- **RECORD LIST**:
-- BEGIN --

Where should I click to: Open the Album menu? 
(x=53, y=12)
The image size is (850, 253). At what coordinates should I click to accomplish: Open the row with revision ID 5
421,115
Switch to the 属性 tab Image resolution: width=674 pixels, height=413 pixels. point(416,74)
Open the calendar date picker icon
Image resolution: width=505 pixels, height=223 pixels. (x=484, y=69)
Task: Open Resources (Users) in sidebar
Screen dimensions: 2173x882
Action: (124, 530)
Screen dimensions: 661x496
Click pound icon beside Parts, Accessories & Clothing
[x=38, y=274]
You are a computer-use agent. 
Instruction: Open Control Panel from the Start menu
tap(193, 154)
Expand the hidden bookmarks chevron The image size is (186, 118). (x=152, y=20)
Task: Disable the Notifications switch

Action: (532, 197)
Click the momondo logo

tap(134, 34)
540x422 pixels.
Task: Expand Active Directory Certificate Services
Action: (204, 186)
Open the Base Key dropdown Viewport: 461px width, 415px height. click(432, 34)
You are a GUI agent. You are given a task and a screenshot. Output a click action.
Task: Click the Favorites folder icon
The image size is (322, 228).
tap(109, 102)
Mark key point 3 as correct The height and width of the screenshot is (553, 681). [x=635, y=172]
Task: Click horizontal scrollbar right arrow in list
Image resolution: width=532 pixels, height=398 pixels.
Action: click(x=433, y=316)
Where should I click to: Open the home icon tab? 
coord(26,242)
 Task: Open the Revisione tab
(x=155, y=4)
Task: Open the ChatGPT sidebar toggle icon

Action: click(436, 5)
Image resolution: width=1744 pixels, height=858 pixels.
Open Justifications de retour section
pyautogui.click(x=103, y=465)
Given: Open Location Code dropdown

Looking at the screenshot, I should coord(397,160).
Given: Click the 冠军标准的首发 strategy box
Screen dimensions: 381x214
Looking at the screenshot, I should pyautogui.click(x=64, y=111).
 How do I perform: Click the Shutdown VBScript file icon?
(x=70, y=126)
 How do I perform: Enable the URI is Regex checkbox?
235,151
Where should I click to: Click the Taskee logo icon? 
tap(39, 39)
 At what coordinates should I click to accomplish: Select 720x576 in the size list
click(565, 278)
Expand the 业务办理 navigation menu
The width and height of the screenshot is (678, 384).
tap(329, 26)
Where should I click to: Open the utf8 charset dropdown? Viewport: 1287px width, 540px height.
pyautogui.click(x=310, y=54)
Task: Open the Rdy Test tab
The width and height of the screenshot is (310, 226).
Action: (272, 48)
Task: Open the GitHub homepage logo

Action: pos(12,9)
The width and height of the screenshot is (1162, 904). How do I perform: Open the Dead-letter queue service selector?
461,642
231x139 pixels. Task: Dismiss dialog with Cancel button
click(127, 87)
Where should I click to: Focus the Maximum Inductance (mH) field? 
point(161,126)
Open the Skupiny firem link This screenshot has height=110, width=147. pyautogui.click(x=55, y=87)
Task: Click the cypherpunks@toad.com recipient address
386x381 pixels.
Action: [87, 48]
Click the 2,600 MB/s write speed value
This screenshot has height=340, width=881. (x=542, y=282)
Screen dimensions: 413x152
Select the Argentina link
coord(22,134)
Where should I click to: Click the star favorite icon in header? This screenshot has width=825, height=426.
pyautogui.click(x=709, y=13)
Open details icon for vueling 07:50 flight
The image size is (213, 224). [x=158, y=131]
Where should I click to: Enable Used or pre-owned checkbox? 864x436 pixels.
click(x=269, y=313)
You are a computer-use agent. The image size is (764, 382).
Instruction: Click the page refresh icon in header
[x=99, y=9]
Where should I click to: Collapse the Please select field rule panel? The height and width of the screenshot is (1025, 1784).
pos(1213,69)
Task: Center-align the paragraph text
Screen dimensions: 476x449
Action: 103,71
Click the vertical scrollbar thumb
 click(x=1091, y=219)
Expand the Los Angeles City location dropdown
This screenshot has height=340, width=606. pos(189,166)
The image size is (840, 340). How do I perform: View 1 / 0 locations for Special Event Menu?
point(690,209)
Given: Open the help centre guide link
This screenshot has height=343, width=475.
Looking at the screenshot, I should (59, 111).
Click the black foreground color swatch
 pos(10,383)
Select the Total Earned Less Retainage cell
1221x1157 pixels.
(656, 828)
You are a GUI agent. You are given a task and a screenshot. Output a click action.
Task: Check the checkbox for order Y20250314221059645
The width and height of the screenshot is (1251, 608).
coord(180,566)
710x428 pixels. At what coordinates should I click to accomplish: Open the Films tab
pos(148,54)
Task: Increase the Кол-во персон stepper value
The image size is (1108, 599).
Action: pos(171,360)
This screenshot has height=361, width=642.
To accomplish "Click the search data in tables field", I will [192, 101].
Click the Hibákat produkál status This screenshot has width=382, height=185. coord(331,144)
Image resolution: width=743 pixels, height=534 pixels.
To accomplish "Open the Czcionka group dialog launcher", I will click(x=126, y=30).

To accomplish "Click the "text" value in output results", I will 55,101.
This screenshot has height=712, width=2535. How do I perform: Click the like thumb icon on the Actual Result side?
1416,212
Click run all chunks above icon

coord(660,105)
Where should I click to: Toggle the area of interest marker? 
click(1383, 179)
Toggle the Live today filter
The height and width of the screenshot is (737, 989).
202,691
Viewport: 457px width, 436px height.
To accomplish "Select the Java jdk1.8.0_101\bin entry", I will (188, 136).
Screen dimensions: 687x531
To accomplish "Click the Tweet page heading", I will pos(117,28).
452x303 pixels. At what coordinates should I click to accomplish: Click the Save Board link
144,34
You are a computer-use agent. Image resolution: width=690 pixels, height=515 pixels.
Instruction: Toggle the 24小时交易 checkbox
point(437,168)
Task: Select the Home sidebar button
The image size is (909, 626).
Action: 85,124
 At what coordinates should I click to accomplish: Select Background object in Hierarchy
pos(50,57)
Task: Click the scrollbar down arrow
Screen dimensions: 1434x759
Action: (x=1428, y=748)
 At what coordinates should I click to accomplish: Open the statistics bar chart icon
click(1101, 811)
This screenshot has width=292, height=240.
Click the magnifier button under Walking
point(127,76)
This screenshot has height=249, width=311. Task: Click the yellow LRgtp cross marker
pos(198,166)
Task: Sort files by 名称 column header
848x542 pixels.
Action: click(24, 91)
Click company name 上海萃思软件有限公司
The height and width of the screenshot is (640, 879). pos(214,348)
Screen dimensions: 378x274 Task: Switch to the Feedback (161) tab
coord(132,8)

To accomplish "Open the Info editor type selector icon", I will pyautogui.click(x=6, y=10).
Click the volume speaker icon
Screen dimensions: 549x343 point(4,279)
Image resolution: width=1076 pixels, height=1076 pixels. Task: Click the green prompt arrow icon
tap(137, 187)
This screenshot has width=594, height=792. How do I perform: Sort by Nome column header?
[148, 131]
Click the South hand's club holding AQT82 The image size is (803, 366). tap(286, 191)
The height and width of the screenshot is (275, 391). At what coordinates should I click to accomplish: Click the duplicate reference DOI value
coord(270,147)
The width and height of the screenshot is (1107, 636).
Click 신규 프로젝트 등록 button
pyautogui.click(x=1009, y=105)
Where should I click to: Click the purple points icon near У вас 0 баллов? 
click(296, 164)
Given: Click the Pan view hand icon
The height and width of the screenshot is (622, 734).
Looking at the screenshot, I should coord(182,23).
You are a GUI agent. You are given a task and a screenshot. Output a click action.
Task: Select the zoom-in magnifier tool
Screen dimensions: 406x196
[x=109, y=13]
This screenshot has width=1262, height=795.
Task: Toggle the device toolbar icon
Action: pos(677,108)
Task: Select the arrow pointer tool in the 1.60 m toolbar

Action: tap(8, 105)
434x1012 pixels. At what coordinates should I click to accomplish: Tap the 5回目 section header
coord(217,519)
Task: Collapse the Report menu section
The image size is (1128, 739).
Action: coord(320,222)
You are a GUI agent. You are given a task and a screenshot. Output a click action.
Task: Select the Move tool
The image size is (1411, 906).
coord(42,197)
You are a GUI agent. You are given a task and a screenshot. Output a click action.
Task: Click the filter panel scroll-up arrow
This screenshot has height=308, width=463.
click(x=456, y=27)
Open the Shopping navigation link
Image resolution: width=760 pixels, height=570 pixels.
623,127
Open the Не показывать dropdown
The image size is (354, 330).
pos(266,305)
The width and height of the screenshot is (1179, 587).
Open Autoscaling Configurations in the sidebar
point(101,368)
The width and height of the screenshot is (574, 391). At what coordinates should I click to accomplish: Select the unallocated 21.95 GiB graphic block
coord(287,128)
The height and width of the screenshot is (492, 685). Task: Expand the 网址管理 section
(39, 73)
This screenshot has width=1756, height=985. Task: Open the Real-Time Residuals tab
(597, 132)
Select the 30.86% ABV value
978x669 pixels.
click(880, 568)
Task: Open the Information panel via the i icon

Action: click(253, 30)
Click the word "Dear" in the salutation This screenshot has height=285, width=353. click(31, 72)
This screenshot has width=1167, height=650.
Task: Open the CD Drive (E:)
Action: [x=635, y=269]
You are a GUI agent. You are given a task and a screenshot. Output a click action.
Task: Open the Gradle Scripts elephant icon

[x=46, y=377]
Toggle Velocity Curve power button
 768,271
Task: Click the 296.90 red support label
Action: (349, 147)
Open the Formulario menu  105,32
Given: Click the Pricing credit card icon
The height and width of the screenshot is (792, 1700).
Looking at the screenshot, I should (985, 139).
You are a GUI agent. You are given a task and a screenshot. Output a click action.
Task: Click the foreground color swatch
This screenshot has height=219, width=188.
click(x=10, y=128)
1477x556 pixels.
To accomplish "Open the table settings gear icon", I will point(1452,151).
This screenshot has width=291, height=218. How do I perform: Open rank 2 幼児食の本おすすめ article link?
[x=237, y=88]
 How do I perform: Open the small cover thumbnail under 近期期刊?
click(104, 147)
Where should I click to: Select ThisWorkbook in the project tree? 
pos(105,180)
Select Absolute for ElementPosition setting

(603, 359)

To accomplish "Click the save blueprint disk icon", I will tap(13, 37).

-- END --

- **GIVEN TASK**: Pick out every line of the data above that contains the string "link".

- **TASK SOLUTION**:
Open the Skupiny firem link This screenshot has height=110, width=147. pyautogui.click(x=55, y=87)
Select the Argentina link
Given: Open the help centre guide link
452x303 pixels. At what coordinates should I click to accomplish: Click the Save Board link
Open the Shopping navigation link
This screenshot has width=291, height=218. How do I perform: Open rank 2 幼児食の本おすすめ article link?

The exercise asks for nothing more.